Description of the task:
All records are to be printed again exactly as they appear.

Data for review:

========

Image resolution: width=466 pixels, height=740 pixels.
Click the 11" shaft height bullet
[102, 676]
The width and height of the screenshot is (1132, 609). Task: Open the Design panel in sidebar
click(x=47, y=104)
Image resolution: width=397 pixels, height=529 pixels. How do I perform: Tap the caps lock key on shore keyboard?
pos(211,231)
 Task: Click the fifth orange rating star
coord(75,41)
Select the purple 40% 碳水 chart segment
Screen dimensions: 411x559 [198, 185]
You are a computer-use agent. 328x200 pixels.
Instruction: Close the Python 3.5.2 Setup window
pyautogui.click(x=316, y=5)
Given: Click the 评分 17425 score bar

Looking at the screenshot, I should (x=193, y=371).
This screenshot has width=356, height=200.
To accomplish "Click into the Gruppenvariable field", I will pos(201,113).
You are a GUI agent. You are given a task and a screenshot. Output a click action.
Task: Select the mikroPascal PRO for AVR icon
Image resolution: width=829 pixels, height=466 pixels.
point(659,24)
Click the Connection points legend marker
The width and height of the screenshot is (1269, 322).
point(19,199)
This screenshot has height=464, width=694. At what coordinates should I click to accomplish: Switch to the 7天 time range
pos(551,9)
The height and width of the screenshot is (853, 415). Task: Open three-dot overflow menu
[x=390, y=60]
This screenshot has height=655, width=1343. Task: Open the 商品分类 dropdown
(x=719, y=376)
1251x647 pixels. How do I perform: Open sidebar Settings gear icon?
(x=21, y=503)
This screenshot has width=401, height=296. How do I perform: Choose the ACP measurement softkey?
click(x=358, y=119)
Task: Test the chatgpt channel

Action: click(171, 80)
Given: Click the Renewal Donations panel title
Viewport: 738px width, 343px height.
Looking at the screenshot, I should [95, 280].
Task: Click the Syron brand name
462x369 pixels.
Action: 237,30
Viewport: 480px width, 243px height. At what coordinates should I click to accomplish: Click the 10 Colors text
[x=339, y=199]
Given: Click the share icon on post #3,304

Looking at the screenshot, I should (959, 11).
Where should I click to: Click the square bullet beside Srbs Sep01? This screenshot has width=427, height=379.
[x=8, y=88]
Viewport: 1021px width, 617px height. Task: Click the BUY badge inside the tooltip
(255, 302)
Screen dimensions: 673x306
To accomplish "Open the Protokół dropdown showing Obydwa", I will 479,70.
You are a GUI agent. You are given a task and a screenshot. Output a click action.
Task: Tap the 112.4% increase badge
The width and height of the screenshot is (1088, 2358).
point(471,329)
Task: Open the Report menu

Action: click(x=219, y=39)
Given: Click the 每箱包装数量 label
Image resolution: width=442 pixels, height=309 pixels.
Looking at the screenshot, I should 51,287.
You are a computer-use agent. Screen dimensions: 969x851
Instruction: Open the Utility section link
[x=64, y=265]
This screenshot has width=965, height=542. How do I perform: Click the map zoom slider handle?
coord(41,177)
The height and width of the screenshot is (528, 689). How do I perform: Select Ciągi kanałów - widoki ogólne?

========

Answer for the task:
Image resolution: width=466 pixels, height=740 pixels.
Click the 11" shaft height bullet
[102, 676]
The width and height of the screenshot is (1132, 609). Task: Open the Design panel in sidebar
click(x=47, y=104)
Image resolution: width=397 pixels, height=529 pixels. How do I perform: Tap the caps lock key on shore keyboard?
pos(211,231)
 Task: Click the fifth orange rating star
coord(75,41)
Select the purple 40% 碳水 chart segment
Screen dimensions: 411x559 [198, 185]
You are a computer-use agent. 328x200 pixels.
Instruction: Close the Python 3.5.2 Setup window
pyautogui.click(x=316, y=5)
Given: Click the 评分 17425 score bar

Looking at the screenshot, I should (x=193, y=371).
This screenshot has width=356, height=200.
To accomplish "Click into the Gruppenvariable field", I will pos(201,113).
You are a GUI agent. You are given a task and a screenshot. Output a click action.
Task: Select the mikroPascal PRO for AVR icon
Image resolution: width=829 pixels, height=466 pixels.
point(659,24)
Click the Connection points legend marker
The width and height of the screenshot is (1269, 322).
point(19,199)
This screenshot has height=464, width=694. At what coordinates should I click to accomplish: Switch to the 7天 time range
pos(551,9)
The height and width of the screenshot is (853, 415). Task: Open three-dot overflow menu
[x=390, y=60]
This screenshot has height=655, width=1343. Task: Open the 商品分类 dropdown
(x=719, y=376)
1251x647 pixels. How do I perform: Open sidebar Settings gear icon?
(x=21, y=503)
This screenshot has width=401, height=296. How do I perform: Choose the ACP measurement softkey?
click(x=358, y=119)
Task: Test the chatgpt channel

Action: click(171, 80)
Given: Click the Renewal Donations panel title
Viewport: 738px width, 343px height.
Looking at the screenshot, I should [95, 280].
Task: Click the Syron brand name
462x369 pixels.
Action: 237,30
Viewport: 480px width, 243px height. At what coordinates should I click to accomplish: Click the 10 Colors text
[x=339, y=199]
Given: Click the share icon on post #3,304

Looking at the screenshot, I should (959, 11).
Where should I click to: Click the square bullet beside Srbs Sep01? This screenshot has width=427, height=379.
[x=8, y=88]
Viewport: 1021px width, 617px height. Task: Click the BUY badge inside the tooltip
(255, 302)
Screen dimensions: 673x306
To accomplish "Open the Protokół dropdown showing Obydwa", I will 479,70.
You are a GUI agent. You are given a task and a screenshot. Output a click action.
Task: Tap the 112.4% increase badge
The width and height of the screenshot is (1088, 2358).
point(471,329)
Task: Open the Report menu

Action: click(x=219, y=39)
Given: Click the 每箱包装数量 label
Image resolution: width=442 pixels, height=309 pixels.
Looking at the screenshot, I should 51,287.
You are a computer-use agent. Screen dimensions: 969x851
Instruction: Open the Utility section link
[x=64, y=265]
This screenshot has width=965, height=542. How do I perform: Click the map zoom slider handle?
coord(41,177)
The height and width of the screenshot is (528, 689). How do I perform: Select Ciągi kanałów - widoki ogólne?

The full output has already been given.